Task details: Each line from the one containing "Task: Click the blue bullet beside Send email" to the end of the material below is to be restated exactly, with pictures skipped.

#### Available data ####

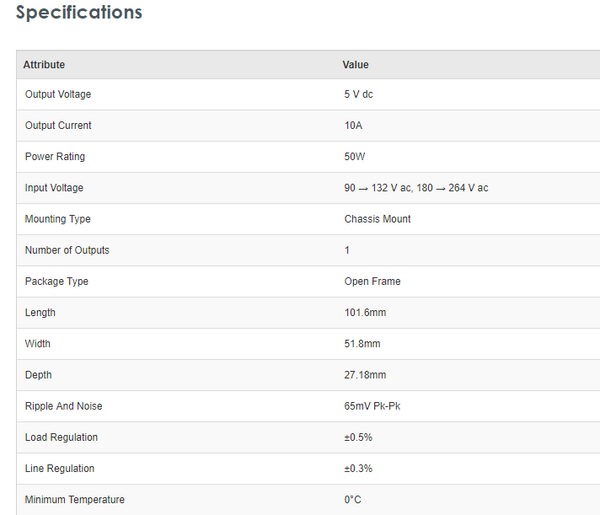Click the Specifications heading
The image size is (600, 515).
(x=79, y=13)
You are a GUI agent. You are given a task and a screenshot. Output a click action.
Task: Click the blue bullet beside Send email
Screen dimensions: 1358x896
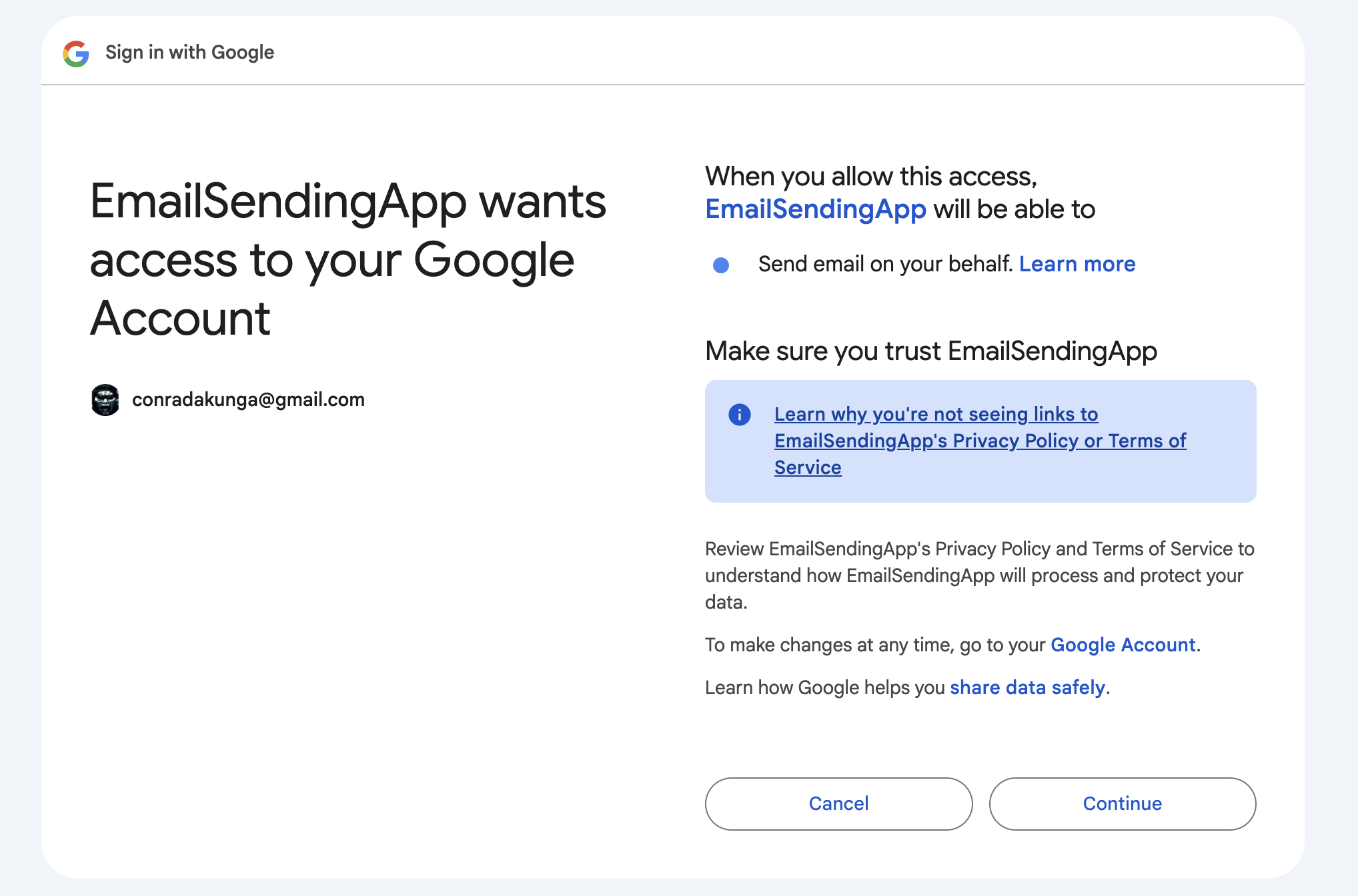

####

Exercise result:
Task: Click the blue bullet beside Send email
Screen dimensions: 1358x896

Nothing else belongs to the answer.